ITEM 11. CONTROLS AND PROCEDURES.

      (a)   The registrant's principal executive and principal financial
            officers, or persons performing similar functions, have concluded
            that the registrant's disclosure controls and procedures (as defined
            in Rule 30a-3(c) under the Investment Company Act of 1940, as
            amended (the "1940 Act") (17 CFR 270.30a-3(c))) are effective, as of



            a date within 90 days of the filing date of the report that includes
            the disclosure required by this paragraph, based on their evaluation
            of these controls and procedures required by Rule 30a-3(b) under the
            1940 Act (17 CFR 270.30a-3(b)) and Rules 13a-15(b) or 15d-15(b)
            under the Securities Exchange Act of 1934, as amended (17 CFR
            240.13a-15(b) or 240.15d-15(b)).
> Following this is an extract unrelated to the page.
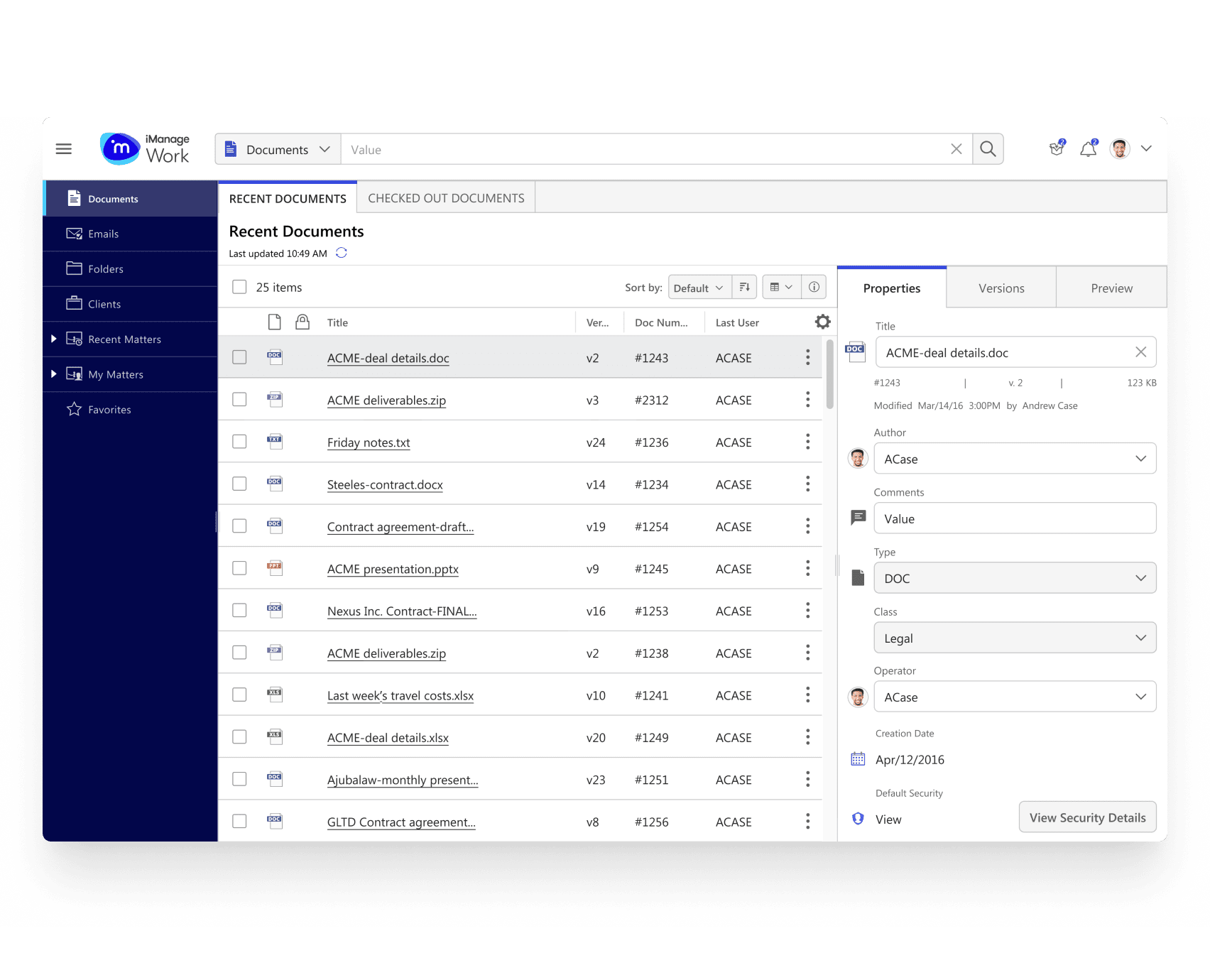Switch to the Checked Out Documents tab
Image resolution: width=1210 pixels, height=980 pixels.
click(x=445, y=197)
      (b)   There were no changes in the registrant's internal control over
            financial reporting (as defined in Rule 30a-3(d) under the 1940 Act
            (17 CFR 270.30a-3(d)) that occurred during the registrant's second
            fiscal quarter of the period covered by this report that has
            materially affected, or is reasonably likely to materially affect,
            the registrant's internal control over financial reporting.

ITEM 12. EXHIBITS.

     (a)(1)  Code of ethics, or any amendment thereto, that is the subject of
             disclosure required by Item 2 is attached hereto.

     (a)(2)  Certifications pursuant to Rule 30a-2(a) under the 1940 Act and
             Section 302  of the Sarbanes-Oxley Act of 2002 are attached hereto.

     (a)(3)  Not applicable.

     (b)     Certifications pursuant to Rule 30a-2(b) under the 1940 Act and
             Section 906 of the Sarbanes- Oxley Act of 2002 are attached hereto.


                                   SIGNATURES

Pursuant to the requirements of the Securities Exchange Act of 1934 and the
Investment Company Act of 1940, the registrant has duly caused this report to be
signed on its behalf by the undersigned, thereunto duly authorized.

(registrant)        First Trust Enhanced Equity Income Fund
            --------------------------------------------------------------------

By (Signature and Title)*       /s/ Mark R. Bradley
                         -------------------------------------------------------
                               Mark R. Bradley, President and
                               Chief Executive Officer
                               (principal executive officer)

Date  February 21, 2012
     ---------------------------

Pursuant to the requirements of the Securities Exchange Act of 1934 and the
Investment Company Act of 1940, this report has been signed below by the
following persons on behalf of the registrant and in the capacities and on the
dates indicated.

By (Signature and Title)*       /s/ Mark R. Bradley
                         -------------------------------------------------------
                               Mark R. Bradley, President and
                               Chief Executive Officer
                               (principal executive officer)

Date  February 21, 2012
     ---------------------------

By (Signature and Title)*       /s/ James M. Dykas
                         -------------------------------------------------------
                               James M. Dykas, Treasurer, Chief Financial
                               Officer and Chief Accounting Officer
                               (principal financial officer)

Date  February 21, 2012
     ---------------------------

* Print the name and title of each signing officer under his or her signature.